Schaeffer further demonstrates this point from the point of view of a married couple. Often times, spouses set romantic standards which are greatly unreasonable and terribly unrealistic. And, if these expectations are not met, then the whole marriage crashes to the ground. Schaeffer interjects, “They must have the ideal love affair of the century just because they are who they are (120)!” A marriage based off of stipulations that only the infinite-personal Triune God can meet is doomed for disappointment. There comes a point when the person must realize that he or she is to seek ultimate joy and pleasure in the glory of God, an endless oasis of satisfaction and fulfillment. Otherwise, in the case of a marriage, Schaeffer comments,

You suddenly see a marriage smashed–everything gone to bits, people walking away from each other, destroying something really possible and beautiful–simply because they have set a proud standard and refuse to have a good marriage they can have (120).

Ultimately, there can be no substitute for the needs that only the bridegroom, Jesus Christ, can meet. As husbands and wives, we must not go beyond our finite roles and try to become the center of our spouses’ universe. We will be squashed and they will be let down. With respect to everyday issues, we must not perceive ourselves to be God. The very fact that Christ had to become the Incarnate Son of God to atone for sins shows how inadequate we are in fixing ourselves. Thus, there is no reason to fool ourselves into thinking that we are capable of carrying the whole world on our shoulders, even after we become indwelled by the Spirit. Hence, Schaeffer gives some very sound words of wisdom:

We wait for the resurrection of the body. We wait for the perfect application of the finished work of Christ for the whole of man. We wait for this, but on this side of the Fall, and before Christ comes, we must not insist on “perfection or nothing,” or we will end with the nothing (120).
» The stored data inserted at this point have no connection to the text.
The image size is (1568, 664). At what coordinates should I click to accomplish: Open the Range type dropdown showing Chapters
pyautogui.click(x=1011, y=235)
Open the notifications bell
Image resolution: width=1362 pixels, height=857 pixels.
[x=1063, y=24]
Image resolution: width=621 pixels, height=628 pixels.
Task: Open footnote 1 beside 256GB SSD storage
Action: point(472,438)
As I mentioned in a previous post, I feel that often God has forgiven me of my sin long before I ever forgive myself. Sometimes I just want to be so free from this body! At other times, I feel quite at home. Although I take Paul’s words to the Corinthians in 1 Cor 6:20, “So glorify God in your bodies” as literal, I still “groan” with all of creation for the final redemption of all that has been contaminated by the Fall (Rom 8:18-23). But, praise God for Jesus’ promise in Matt 11:28-30 for the divine rest that he gives us. The celebratory truth that comes out of this teaching is that it is God in Christ who carries the burden that had us pinned to the ground. The weight of sin was placed upon the shoulders of the one who created the universe; he was made sin for us so that we might become the righteousness of God (2 Cor 5:21). Now we are free!

Hear these final words from Schaeffer:

If I refuse my place as the creature before the Creator and do not commit myself to him for his use, this is sin. And anything else is also misery. How can you enjoy God on any other level than what you are, and in the present situation? Anything else will bring misery, a torturing of the poor, divided personality we are since the Fall. To live moment by moment through faith on the basis of the blood of Christ, in the power of the Holy Spirit is the only really integrated way to live. This is the only way to be at rest with myself, for only in this way am I not trying to carry what I cannot. To do otherwise is to throw away my own place of rest, the substantial psychological advance I as a Christian can have in this present life (129).